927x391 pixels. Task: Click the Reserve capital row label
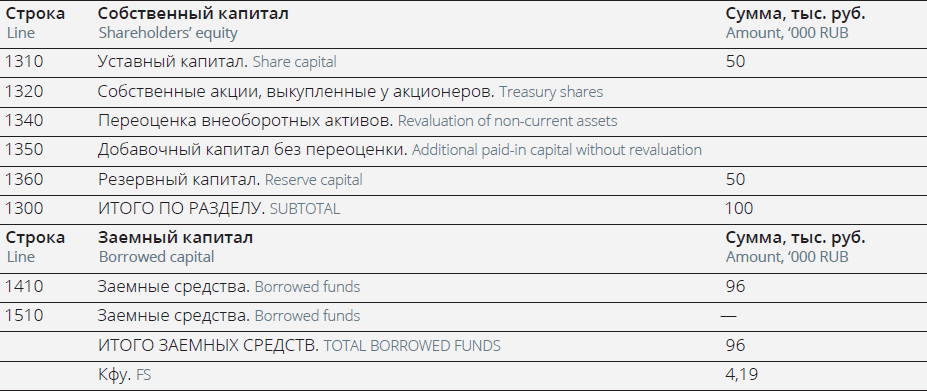230,179
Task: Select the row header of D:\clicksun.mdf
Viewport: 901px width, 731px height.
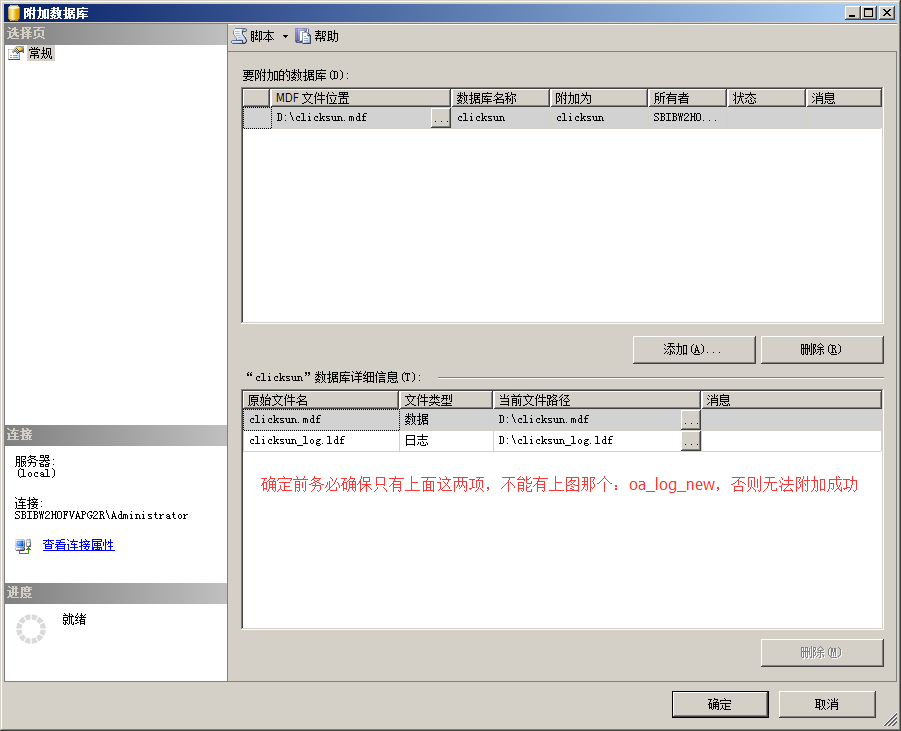Action: (257, 118)
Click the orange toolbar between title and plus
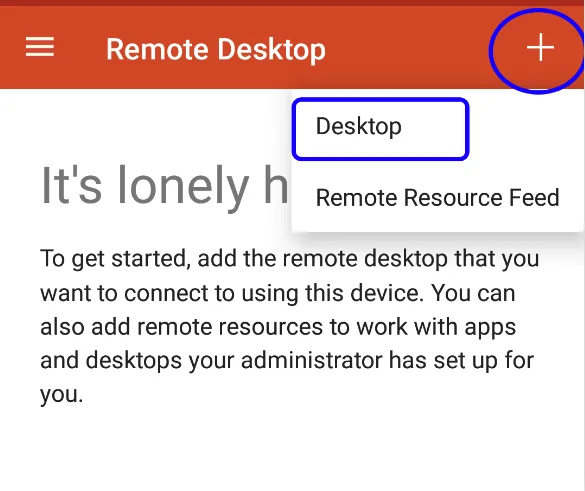 pos(407,48)
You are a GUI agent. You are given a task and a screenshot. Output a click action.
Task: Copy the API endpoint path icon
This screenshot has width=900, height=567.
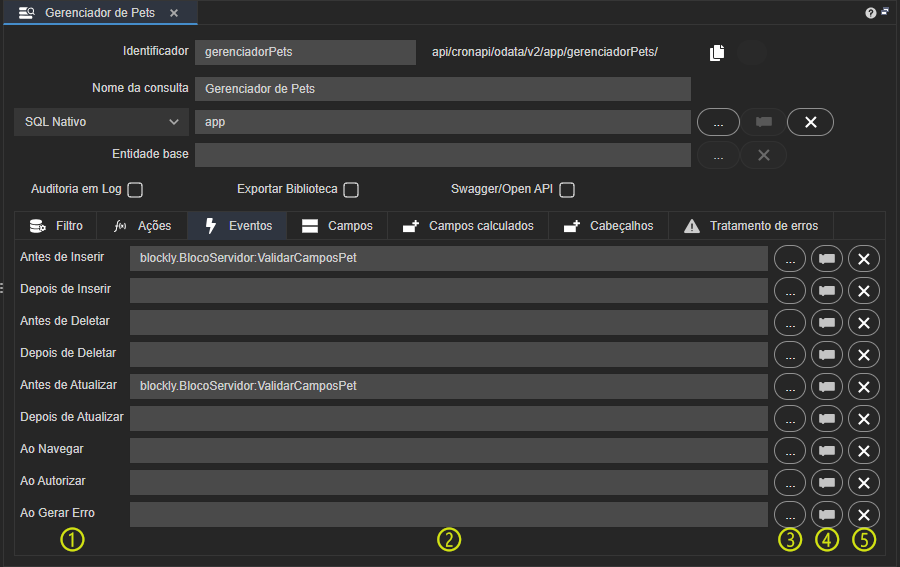[717, 53]
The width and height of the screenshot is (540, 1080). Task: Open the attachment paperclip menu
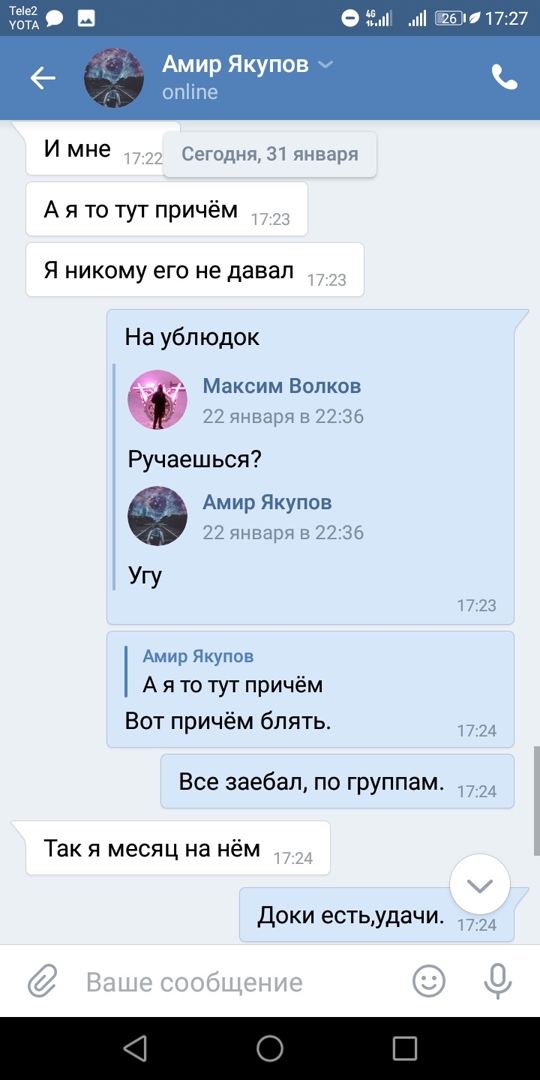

▬▬▬

### ABOUT THIS EXERCISE
Transcribe the entries word for word, without their pictures.

### RESULT OF THE EXERCISE
927x391 pixels. Task: Click the Reserve capital row label
230,179
Task: Select the row header of D:\clicksun.mdf
Viewport: 901px width, 731px height.
Action: (257, 118)
Click the orange toolbar between title and plus
 pos(407,48)
You are a GUI agent. You are given a task and a screenshot. Output a click action.
Task: Copy the API endpoint path icon
This screenshot has width=900, height=567.
[717, 53]
The width and height of the screenshot is (540, 1080). Task: Open the attachment paperclip menu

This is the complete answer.